Par contre, le rapport de recherche précise qu«au plan social et identitaire, les retombées sont difficilement quantifiables». C’est vrai qu’il est difficile de mesurer cet impact, et on ne peut probablement pas le mesurer, comme plusieurs leadeurs du développement communautaire le diraient. Or, on ne peut pas sous-estimer le potentiel du CMA pour changer les esprits, peu importe le nombre.
L’un des objectifs des CMA est de mettre en valeur les particularités culturelles des régions hôtesses. Comme l’a si bien dit Alyson Blaquière dans son article, À l’aube d’une identité acadienne transnationale : le premier Congrès mondial acadien, «la diaspora est composée d’Acadiens qui se sont bâti des identités distinctes en fonction des endroits où ils se sont établis au fil du temps.»
Par exemple, en 2014, on a mis en lumière l’Acadie, mais plus particulièrement la culture brayonne, ce qui a laissé un héritage encore vivant à ce jour. Cette année, ce sera la première fois que l’héritage acadjonne sera au premier plan, en espérant que les retombées seront semblables pour les régions hôtesses.
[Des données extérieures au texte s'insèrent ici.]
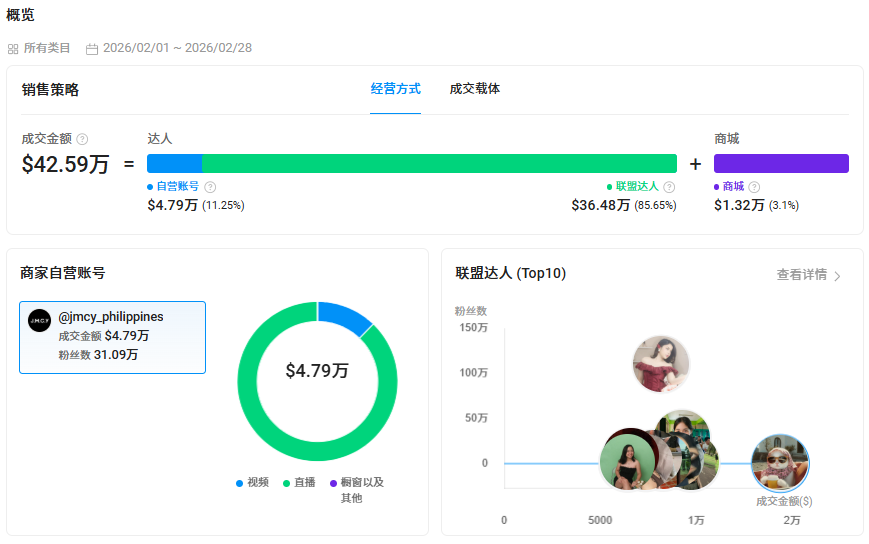The image size is (869, 544).
Task: Click the JMCY account avatar logo
Action: pos(39,320)
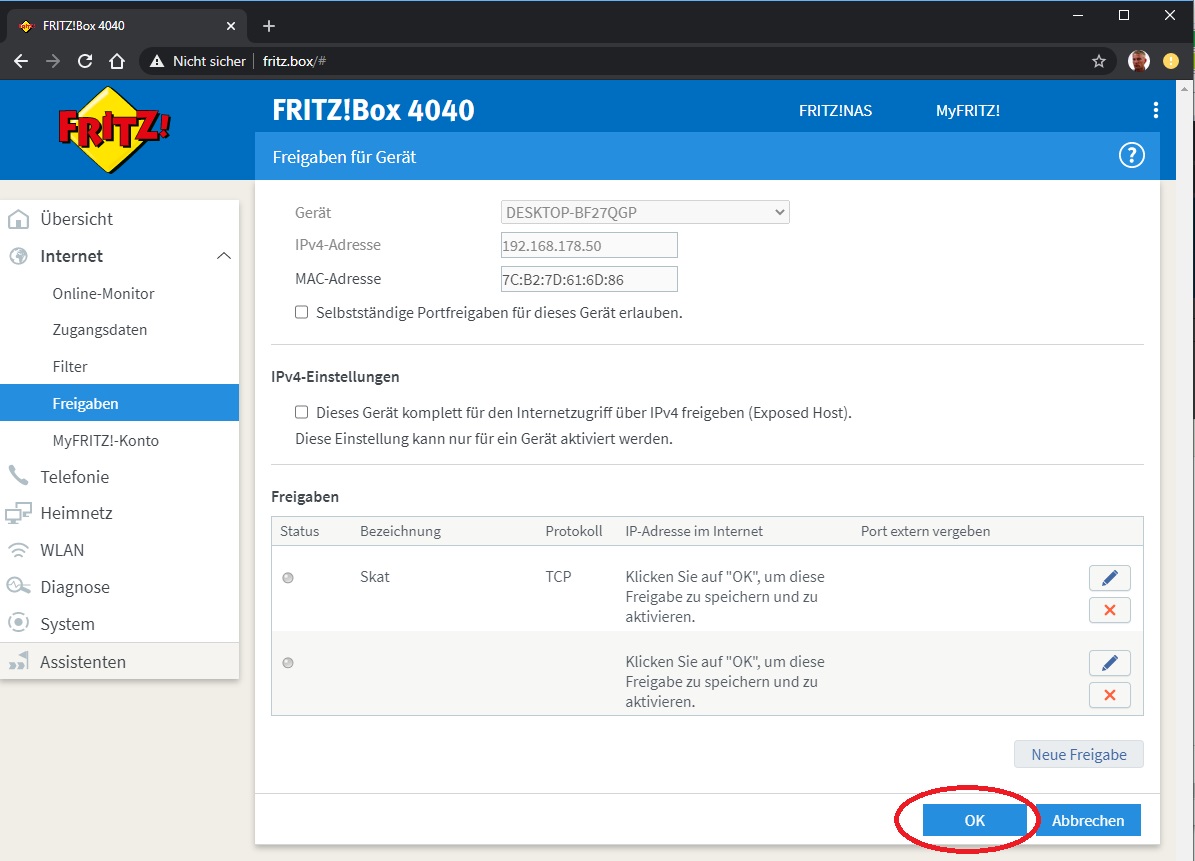
Task: Toggle the Exposed Host checkbox
Action: pos(302,412)

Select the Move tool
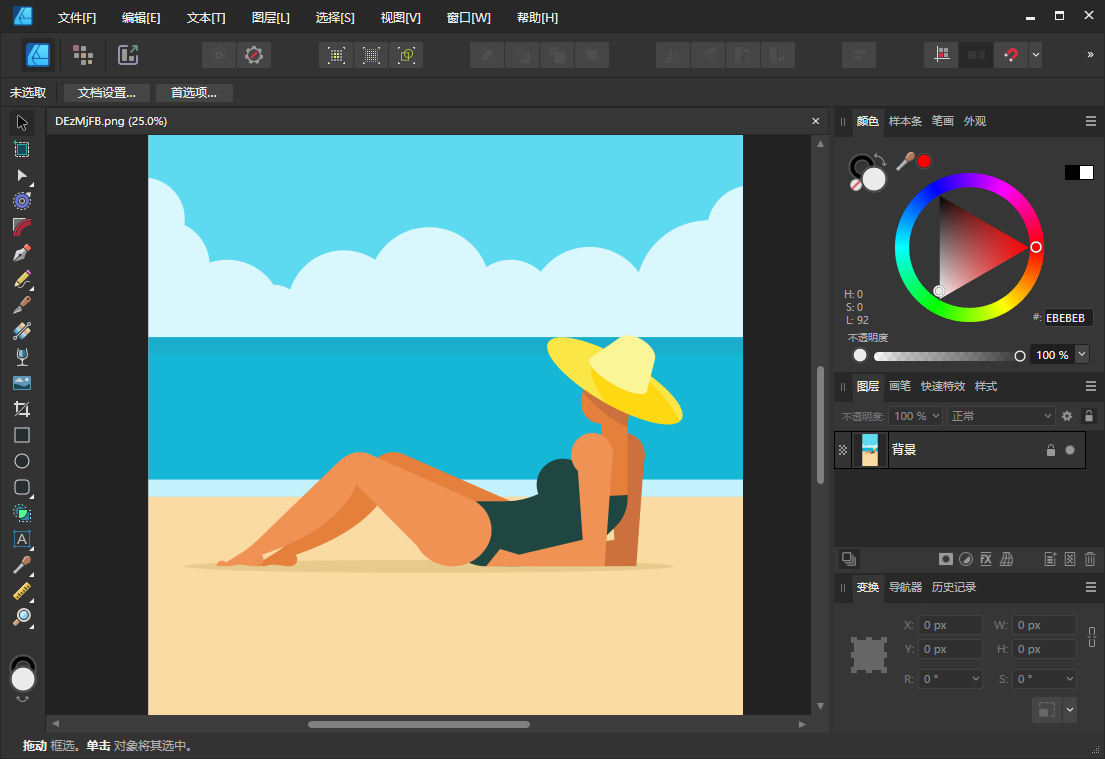pos(22,122)
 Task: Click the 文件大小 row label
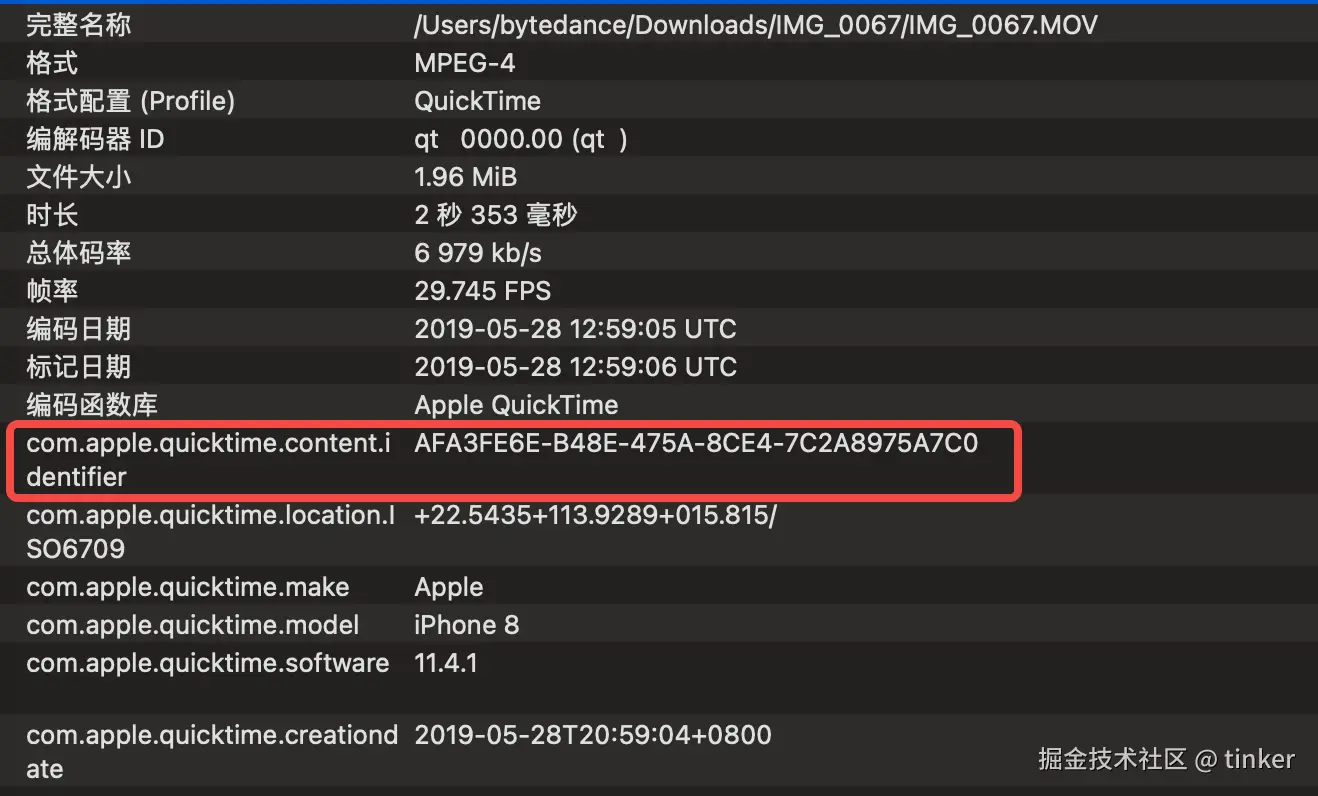coord(78,177)
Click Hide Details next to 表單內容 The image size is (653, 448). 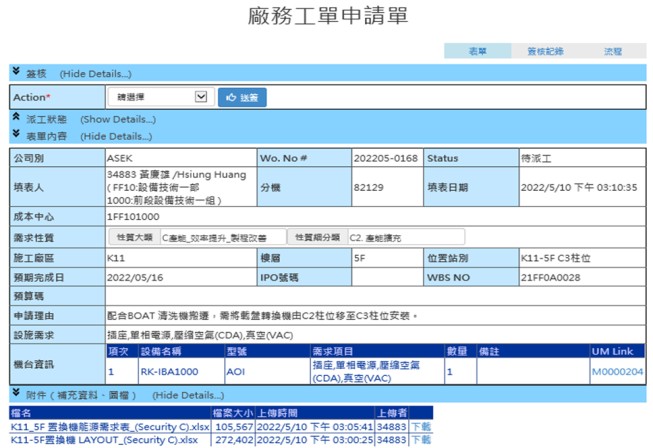pyautogui.click(x=116, y=136)
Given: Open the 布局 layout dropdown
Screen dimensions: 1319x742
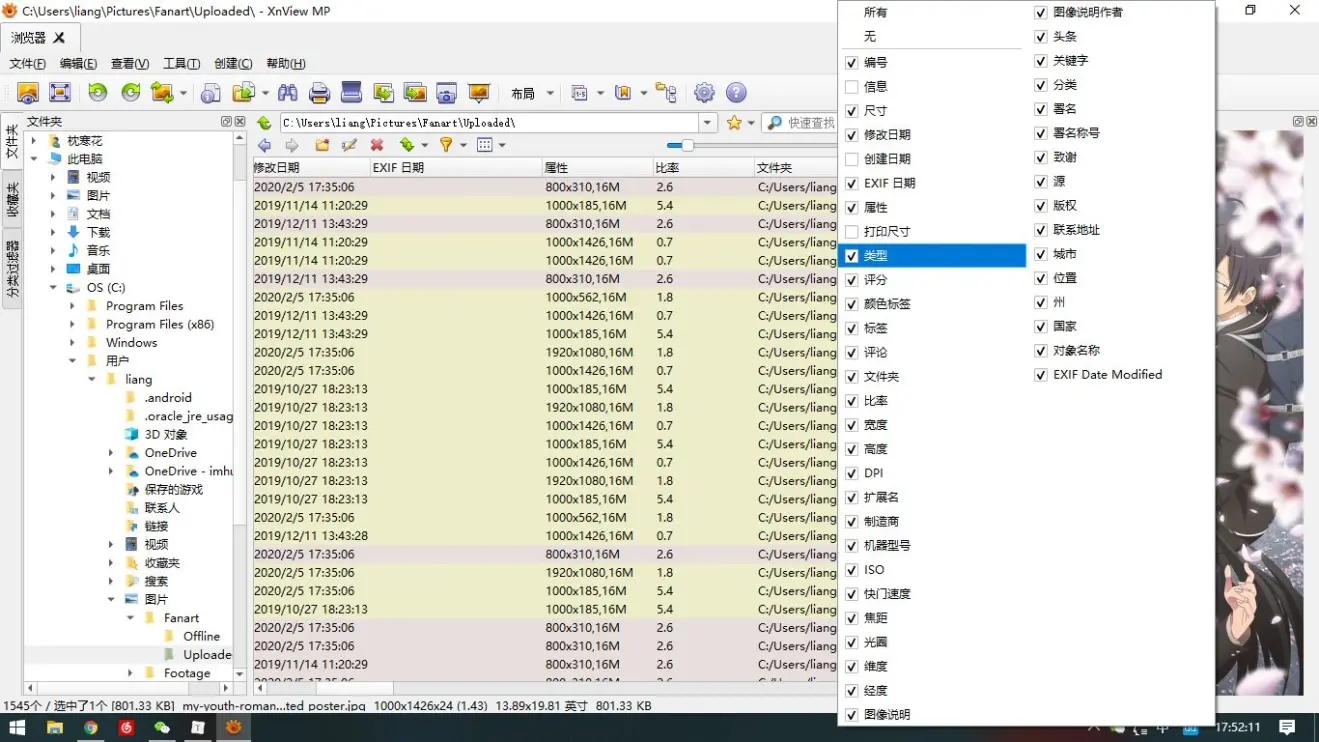Looking at the screenshot, I should coord(533,92).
Je ne sais pas s’il y a un évènement semblable dans le monde qui représente aussi bien le ravivement et l’épanouissement culturel. Le CMA a le potentiel de montrer à tous, y compris les non-Acadiens, comment faire rayonner une culture et comment inspirer les gens à être fier de ce qu’ils sont. Les autres francophonies canadiennes et cultures minoritaires ont de quoi apprendre pour faire avancer les choses de leur côté. Le message est clair : pour s’épanouir, il faut se mobiliser.
Le CMA souligne également l’importance de la réflexion. Non, ce n’est pas tout le monde qui va aller au CMA pour faire du travail d’introspection, et c’est bien correct. Ce n’est pas nécessaire pour tous, mais c’est essentiel de souligner que l’espace est là et a été créé pour faire ce travail social, voire philosophique, pour se demander, «qu’est-ce qu’on fait et pourquoi?».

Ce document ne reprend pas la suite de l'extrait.